%%

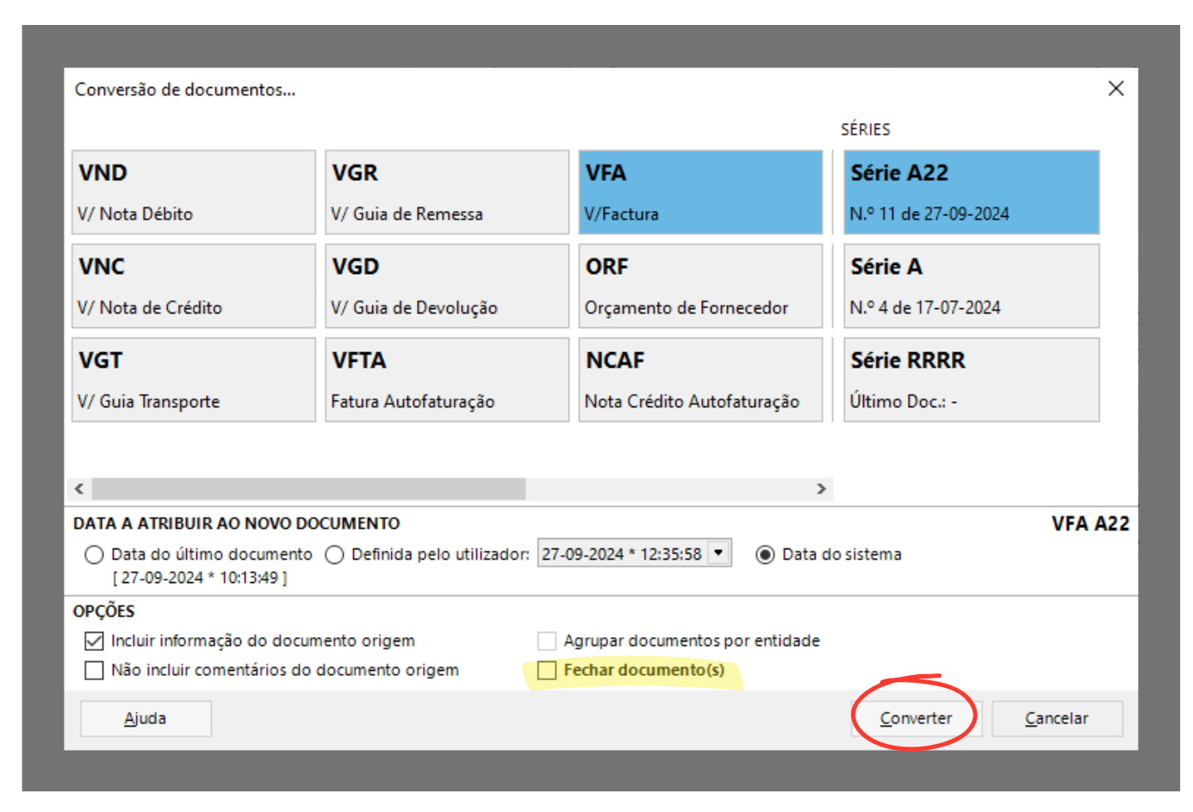Choose Série A22 in the series list

tap(971, 192)
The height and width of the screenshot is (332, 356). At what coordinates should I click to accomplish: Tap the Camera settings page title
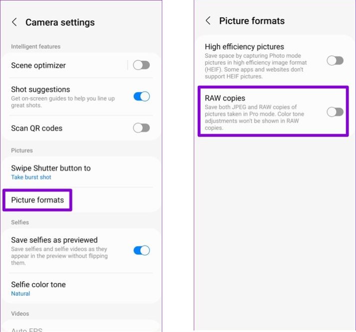(x=60, y=23)
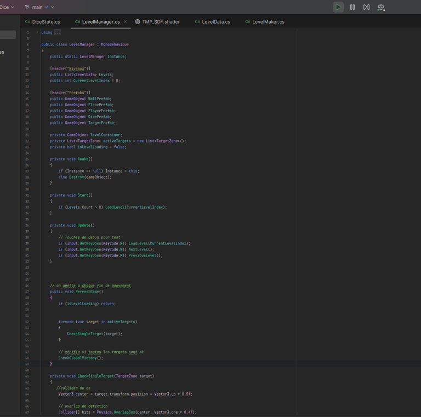
Task: Open the Unity icon menu in the toolbar
Action: coord(381,7)
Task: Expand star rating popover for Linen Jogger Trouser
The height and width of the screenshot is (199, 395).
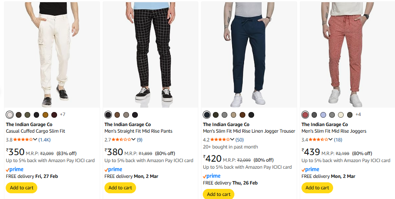Action: pos(232,140)
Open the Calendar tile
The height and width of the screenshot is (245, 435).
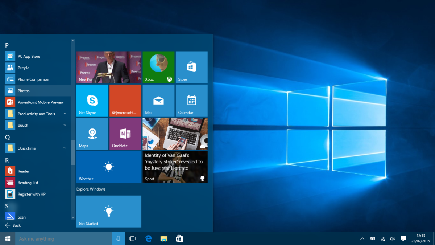pyautogui.click(x=191, y=100)
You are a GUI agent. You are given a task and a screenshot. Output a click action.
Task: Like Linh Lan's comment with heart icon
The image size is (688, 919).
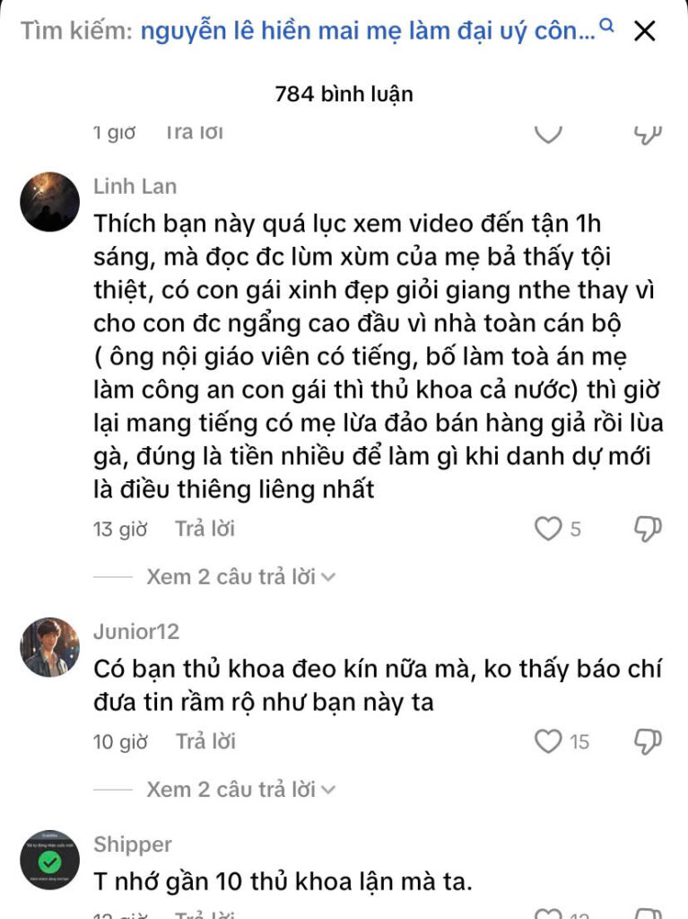pyautogui.click(x=548, y=529)
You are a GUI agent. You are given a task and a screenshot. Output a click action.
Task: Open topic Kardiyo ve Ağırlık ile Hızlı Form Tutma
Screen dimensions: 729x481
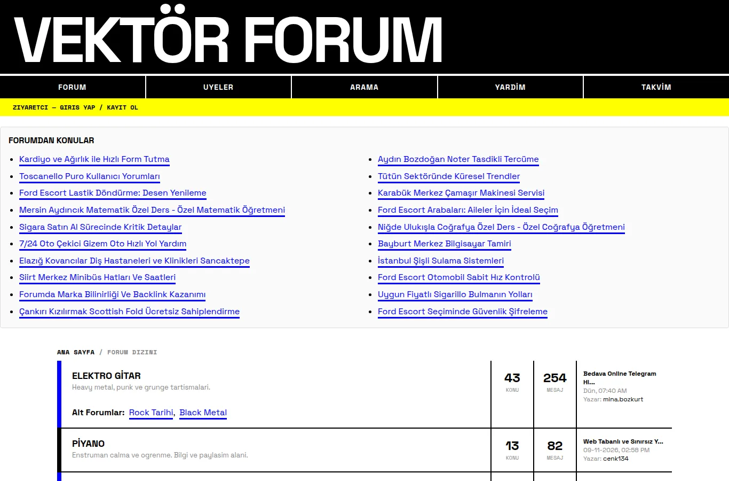(94, 159)
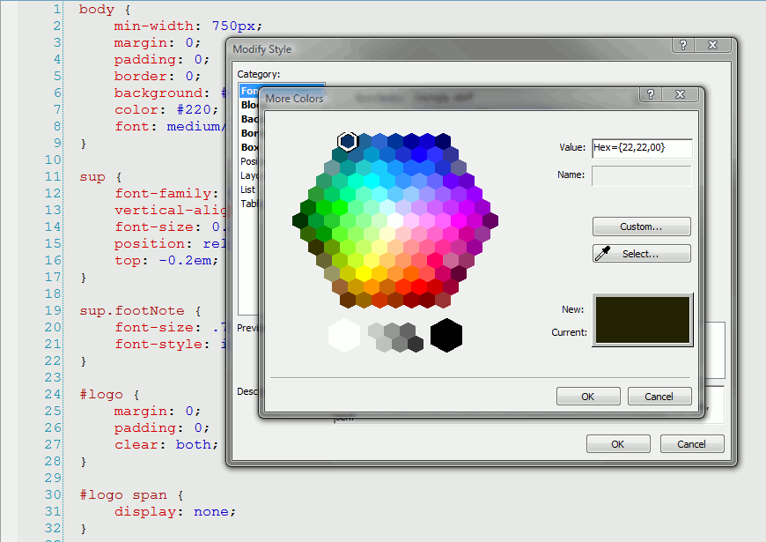This screenshot has width=766, height=542.
Task: Cancel the Modify Style dialog
Action: (x=692, y=443)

%%

## Try it
Your task is to print exactly the lines from the one containing "Task: Like Linh Lan's comment with heart icon" through the final line of the records above, with no pictures and nothing more.

## Answer section
Task: Like Linh Lan's comment with heart icon
The image size is (688, 919).
pyautogui.click(x=548, y=529)
You are a GUI agent. You are given a task and a screenshot. Output a click action.
Task: Open topic Kardiyo ve Ağırlık ile Hızlı Form Tutma
Screen dimensions: 729x481
(94, 159)
This screenshot has width=766, height=542.
Task: Cancel the Modify Style dialog
Action: (x=692, y=443)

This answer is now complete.